Task description>
Every line in the entries that holds the word "magnifier" counts toward the answer, which should be a single number.

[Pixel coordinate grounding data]
Start of Block

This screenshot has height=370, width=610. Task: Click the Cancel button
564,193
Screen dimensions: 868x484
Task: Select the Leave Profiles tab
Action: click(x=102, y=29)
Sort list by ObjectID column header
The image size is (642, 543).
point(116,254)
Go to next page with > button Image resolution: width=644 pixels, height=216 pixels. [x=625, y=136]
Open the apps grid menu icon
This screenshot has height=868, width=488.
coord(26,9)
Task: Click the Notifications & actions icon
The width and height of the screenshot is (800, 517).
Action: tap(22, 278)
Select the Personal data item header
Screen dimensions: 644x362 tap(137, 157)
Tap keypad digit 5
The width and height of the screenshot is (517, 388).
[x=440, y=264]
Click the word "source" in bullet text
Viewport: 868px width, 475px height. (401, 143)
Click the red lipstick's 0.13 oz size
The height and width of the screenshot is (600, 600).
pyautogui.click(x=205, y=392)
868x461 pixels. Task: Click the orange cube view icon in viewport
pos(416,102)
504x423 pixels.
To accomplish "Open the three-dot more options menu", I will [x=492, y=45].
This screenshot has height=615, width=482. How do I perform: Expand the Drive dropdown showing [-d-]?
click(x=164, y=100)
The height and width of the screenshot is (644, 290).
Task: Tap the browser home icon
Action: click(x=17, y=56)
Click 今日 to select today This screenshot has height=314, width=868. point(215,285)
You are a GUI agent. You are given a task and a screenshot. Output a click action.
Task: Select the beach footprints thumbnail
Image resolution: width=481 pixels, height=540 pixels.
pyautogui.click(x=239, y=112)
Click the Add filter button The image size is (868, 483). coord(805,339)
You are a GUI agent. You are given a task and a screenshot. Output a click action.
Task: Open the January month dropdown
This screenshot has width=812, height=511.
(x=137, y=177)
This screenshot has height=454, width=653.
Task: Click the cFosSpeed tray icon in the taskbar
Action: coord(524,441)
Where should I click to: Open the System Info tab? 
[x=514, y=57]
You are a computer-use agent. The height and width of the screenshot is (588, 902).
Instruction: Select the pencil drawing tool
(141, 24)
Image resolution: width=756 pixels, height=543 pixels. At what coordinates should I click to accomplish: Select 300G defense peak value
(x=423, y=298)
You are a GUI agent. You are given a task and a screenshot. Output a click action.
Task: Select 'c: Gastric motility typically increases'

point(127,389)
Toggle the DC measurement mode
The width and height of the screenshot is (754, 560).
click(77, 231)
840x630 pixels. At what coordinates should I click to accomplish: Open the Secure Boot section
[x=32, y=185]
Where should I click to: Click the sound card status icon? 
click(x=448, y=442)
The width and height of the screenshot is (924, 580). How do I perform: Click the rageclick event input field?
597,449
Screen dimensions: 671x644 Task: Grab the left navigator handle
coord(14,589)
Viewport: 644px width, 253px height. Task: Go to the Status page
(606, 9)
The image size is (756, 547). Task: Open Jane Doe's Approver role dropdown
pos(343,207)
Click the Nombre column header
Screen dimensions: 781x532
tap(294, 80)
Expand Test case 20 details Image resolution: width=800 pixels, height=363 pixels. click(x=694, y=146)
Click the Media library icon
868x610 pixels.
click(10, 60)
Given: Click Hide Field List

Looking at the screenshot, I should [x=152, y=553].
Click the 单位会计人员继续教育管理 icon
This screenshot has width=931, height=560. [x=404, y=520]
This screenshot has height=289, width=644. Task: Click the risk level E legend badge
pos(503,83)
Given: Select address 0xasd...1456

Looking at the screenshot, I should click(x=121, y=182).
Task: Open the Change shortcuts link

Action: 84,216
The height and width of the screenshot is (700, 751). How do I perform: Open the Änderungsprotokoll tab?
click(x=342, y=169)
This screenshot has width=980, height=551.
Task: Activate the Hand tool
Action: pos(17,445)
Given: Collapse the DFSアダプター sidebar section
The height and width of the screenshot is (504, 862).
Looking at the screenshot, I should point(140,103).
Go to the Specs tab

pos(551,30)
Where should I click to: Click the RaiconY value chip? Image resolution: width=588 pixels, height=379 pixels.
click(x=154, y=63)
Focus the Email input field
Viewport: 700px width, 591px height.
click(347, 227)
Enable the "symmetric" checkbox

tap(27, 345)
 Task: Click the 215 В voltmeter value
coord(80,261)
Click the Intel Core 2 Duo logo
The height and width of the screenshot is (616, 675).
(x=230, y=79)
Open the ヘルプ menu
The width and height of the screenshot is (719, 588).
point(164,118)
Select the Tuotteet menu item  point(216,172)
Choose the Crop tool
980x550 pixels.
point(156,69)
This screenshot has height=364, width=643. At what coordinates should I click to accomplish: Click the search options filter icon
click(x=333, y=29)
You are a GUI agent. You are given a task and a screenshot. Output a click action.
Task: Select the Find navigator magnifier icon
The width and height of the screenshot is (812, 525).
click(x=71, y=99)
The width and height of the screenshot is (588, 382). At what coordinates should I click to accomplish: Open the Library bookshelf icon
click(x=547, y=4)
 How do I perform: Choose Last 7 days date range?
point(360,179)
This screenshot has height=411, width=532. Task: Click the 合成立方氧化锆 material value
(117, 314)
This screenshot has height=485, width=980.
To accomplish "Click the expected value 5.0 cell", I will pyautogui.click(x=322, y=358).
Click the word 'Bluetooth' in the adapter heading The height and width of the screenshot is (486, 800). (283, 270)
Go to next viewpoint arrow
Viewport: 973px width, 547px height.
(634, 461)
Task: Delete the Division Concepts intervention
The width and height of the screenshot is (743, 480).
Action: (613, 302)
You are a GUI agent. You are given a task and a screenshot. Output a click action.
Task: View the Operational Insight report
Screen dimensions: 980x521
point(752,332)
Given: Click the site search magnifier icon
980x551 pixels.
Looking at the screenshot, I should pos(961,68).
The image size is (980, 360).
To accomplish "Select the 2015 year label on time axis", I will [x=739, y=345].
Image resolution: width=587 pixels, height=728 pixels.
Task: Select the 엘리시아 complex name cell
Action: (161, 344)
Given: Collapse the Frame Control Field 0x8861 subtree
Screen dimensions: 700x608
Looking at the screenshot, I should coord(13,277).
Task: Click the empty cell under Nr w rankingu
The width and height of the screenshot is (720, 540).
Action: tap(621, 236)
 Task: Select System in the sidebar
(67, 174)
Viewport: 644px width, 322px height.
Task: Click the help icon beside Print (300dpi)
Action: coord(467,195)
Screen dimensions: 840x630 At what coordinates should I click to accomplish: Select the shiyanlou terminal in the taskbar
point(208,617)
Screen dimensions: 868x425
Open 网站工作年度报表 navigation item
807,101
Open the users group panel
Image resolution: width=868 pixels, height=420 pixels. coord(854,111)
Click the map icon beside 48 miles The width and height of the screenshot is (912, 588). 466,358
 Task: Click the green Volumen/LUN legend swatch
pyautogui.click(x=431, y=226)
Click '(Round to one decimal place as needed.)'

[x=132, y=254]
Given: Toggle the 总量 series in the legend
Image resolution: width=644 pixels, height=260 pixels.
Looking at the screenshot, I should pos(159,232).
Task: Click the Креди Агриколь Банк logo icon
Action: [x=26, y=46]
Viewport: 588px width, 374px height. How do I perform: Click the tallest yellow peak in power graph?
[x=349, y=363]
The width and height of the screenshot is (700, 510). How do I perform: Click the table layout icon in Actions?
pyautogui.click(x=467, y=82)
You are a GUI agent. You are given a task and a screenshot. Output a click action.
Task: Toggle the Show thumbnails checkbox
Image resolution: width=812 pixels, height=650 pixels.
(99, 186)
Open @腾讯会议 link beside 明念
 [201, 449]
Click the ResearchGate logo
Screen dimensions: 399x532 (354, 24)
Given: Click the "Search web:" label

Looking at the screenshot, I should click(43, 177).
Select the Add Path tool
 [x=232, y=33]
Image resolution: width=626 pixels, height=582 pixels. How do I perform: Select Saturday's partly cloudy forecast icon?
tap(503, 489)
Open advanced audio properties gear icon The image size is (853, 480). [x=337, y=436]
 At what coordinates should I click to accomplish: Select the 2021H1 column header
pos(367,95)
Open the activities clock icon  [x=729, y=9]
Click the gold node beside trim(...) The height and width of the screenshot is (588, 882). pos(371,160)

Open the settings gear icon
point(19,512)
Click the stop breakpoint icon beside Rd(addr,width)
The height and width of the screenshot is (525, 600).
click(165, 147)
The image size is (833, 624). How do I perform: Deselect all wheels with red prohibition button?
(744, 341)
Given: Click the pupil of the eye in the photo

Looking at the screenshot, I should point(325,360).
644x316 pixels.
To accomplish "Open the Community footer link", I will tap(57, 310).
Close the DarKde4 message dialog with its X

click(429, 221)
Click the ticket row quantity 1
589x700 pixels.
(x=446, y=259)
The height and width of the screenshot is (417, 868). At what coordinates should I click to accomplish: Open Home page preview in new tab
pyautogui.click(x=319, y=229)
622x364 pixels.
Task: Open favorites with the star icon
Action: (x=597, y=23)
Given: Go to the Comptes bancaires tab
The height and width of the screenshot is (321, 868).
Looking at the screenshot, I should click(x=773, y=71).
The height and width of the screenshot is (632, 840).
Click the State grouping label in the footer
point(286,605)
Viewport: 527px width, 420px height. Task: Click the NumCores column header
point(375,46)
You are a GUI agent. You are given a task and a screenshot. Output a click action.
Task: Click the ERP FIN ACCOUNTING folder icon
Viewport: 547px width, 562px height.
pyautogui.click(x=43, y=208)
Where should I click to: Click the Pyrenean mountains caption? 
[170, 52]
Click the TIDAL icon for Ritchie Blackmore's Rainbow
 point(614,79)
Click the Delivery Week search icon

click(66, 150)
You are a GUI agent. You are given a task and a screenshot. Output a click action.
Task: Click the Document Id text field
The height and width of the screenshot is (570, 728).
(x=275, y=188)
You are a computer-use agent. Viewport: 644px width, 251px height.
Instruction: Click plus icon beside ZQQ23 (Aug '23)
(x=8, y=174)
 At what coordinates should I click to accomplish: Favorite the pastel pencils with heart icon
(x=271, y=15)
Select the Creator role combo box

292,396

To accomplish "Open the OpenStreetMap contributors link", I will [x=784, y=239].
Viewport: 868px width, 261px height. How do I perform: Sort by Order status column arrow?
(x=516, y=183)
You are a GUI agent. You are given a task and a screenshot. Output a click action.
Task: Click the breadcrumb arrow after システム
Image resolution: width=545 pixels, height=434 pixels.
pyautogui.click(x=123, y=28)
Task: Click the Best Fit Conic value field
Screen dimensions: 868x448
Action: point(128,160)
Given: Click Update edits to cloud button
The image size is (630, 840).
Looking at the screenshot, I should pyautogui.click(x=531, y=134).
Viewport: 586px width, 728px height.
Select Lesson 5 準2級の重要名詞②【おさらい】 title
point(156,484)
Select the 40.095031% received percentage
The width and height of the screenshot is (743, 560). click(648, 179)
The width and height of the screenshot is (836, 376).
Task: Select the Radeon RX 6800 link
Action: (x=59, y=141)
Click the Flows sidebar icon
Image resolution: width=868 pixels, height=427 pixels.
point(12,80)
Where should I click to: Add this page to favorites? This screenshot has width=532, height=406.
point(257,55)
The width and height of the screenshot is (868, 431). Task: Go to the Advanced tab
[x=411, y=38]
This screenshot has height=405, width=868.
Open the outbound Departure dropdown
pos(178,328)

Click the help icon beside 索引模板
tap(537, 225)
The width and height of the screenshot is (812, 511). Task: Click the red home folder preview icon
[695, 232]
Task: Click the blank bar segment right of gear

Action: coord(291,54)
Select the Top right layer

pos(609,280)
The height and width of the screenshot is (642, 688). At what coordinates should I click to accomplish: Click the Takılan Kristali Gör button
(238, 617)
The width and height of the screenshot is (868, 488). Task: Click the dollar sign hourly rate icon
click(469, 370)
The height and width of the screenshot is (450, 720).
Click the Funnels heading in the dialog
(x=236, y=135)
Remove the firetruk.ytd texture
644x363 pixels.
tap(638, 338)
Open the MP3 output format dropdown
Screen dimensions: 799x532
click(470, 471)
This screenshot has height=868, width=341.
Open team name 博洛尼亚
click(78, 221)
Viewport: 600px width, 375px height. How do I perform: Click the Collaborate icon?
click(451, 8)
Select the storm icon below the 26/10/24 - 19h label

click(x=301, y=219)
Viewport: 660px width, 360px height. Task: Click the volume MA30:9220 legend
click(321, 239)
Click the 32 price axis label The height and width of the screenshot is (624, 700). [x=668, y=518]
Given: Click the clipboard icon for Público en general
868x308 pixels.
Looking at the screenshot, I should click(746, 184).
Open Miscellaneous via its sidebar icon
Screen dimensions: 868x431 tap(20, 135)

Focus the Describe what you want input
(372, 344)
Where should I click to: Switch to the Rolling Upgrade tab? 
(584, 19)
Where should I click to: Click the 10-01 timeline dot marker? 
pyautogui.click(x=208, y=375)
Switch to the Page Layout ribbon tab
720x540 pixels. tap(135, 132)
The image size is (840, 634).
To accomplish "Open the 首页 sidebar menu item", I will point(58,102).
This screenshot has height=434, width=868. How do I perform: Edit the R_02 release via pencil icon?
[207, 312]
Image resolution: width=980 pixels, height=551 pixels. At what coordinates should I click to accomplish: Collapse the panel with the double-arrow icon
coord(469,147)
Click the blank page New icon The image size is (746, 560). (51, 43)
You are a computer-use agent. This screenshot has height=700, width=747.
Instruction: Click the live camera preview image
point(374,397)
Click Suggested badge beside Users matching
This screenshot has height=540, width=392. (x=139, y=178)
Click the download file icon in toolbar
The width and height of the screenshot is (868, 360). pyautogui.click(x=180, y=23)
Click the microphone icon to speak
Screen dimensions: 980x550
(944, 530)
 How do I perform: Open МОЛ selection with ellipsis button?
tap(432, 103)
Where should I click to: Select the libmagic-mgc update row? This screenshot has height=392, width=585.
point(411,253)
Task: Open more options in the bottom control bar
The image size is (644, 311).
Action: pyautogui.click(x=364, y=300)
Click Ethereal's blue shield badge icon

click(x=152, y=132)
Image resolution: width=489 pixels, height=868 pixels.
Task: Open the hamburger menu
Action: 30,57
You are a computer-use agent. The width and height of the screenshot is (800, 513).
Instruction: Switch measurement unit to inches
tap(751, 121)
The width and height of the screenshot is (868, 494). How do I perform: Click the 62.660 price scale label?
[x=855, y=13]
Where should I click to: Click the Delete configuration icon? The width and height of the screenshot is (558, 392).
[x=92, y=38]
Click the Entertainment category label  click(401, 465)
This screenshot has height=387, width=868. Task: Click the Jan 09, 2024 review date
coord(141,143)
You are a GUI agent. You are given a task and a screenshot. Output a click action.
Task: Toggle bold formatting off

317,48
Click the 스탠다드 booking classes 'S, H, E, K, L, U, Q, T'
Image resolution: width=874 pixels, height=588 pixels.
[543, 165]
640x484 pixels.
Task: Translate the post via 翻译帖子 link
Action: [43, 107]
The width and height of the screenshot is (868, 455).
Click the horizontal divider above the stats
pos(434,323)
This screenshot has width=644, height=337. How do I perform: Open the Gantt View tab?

End of Block

Task response>
2